Your goal
Restate word for word all of the lines below, with each image left out.

(Stored data entries)
===============
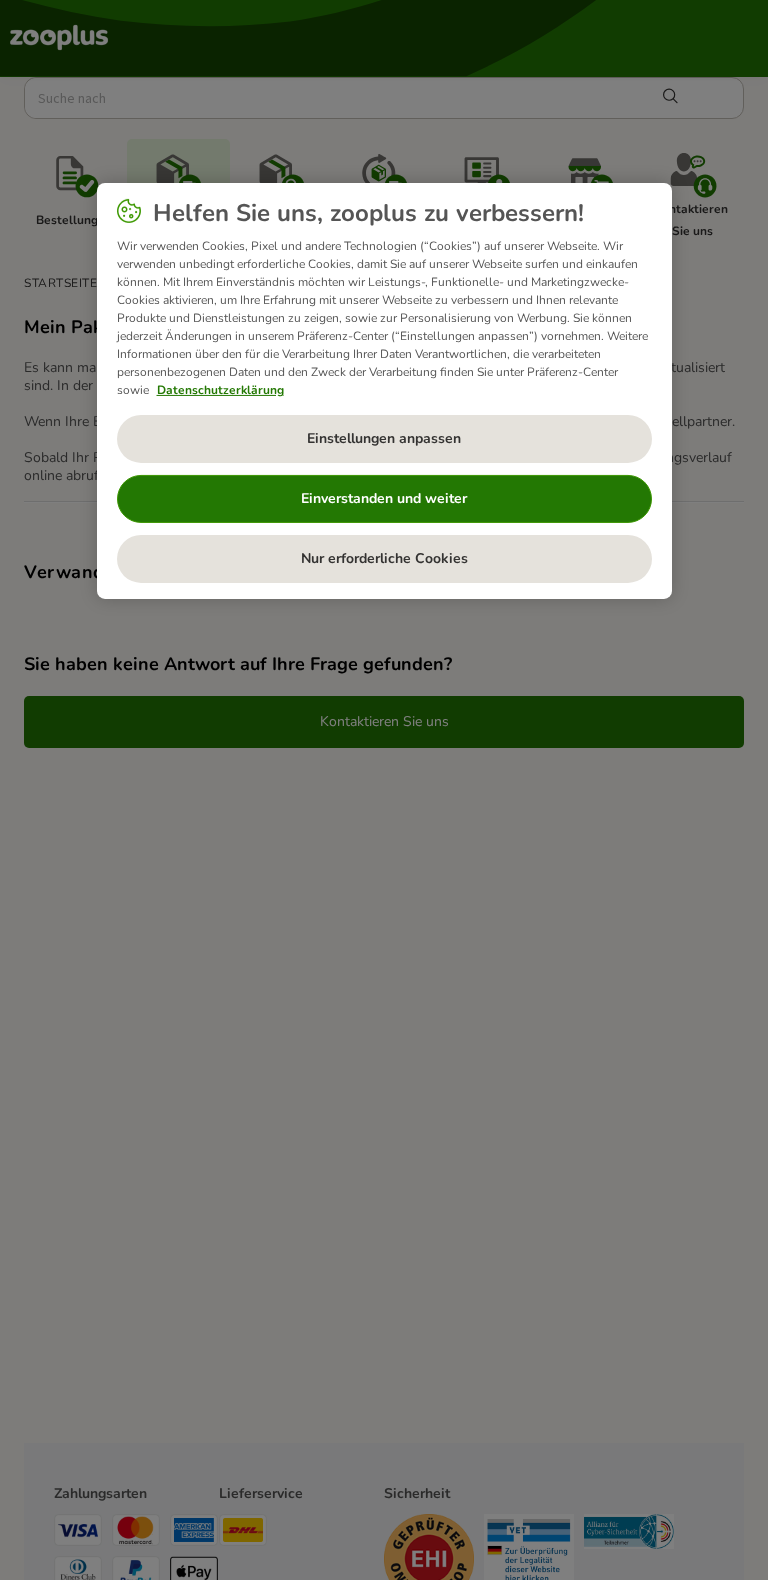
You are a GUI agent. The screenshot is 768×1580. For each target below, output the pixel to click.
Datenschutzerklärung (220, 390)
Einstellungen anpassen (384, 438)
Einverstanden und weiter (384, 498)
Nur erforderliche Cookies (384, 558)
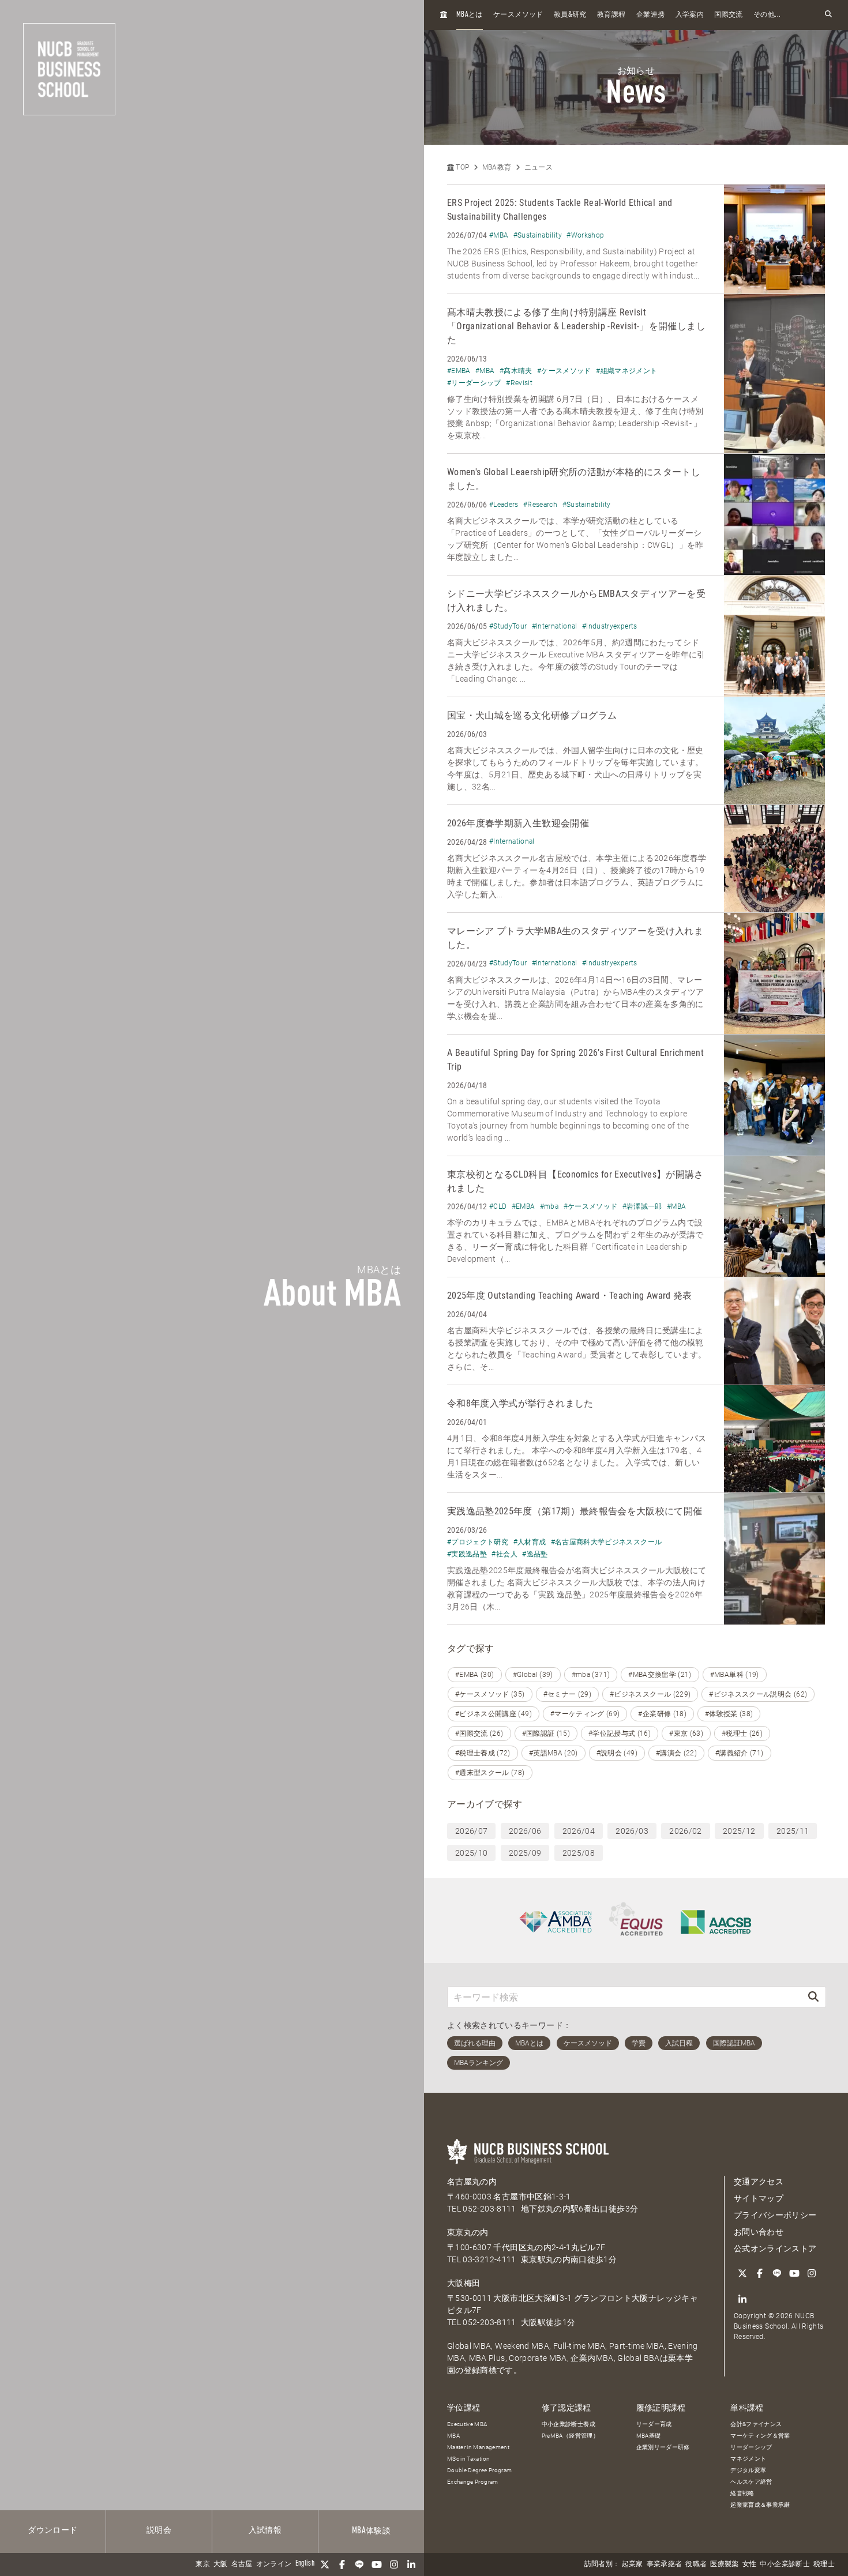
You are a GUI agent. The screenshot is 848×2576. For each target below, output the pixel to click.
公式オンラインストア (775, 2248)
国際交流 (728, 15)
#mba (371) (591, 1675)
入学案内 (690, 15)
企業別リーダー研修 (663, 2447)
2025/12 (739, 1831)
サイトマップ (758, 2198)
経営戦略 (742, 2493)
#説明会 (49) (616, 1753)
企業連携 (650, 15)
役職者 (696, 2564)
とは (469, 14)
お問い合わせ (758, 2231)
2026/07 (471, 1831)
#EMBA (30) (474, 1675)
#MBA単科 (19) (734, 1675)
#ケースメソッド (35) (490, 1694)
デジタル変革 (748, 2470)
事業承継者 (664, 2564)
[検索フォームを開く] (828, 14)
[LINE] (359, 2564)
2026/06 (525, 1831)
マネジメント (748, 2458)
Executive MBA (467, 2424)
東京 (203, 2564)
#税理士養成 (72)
===============
Solution
You are a GUI agent. The screenshot is 768×1580. For each target below, output the pixel to click.
Datenschutzerklärung (220, 390)
Einstellungen anpassen (384, 438)
Einverstanden und weiter (384, 498)
Nur erforderliche Cookies (384, 558)
You are a GUI agent. The screenshot is 848×2576. For each target below, output the pixel to click.
公式オンラインストア (775, 2248)
国際交流 (728, 15)
#mba (371) (591, 1675)
入学案内 (690, 15)
企業別リーダー研修 (663, 2447)
2025/12 (739, 1831)
サイトマップ (758, 2198)
経営戦略 (742, 2493)
#説明会 (49) (616, 1753)
企業連携 (650, 15)
役職者 (696, 2564)
とは (469, 14)
お問い合わせ (758, 2231)
2026/07 (471, 1831)
#EMBA (30) (474, 1675)
#MBA単科 (19) (734, 1675)
#ケースメソッド (35) (490, 1694)
デジタル変革 (748, 2470)
事業承継者 (664, 2564)
[検索フォームを開く] (828, 14)
[LINE] (359, 2564)
2026/06 (525, 1831)
マネジメント (748, 2458)
Executive MBA (467, 2424)
東京 (203, 2564)
#税理士養成 (72)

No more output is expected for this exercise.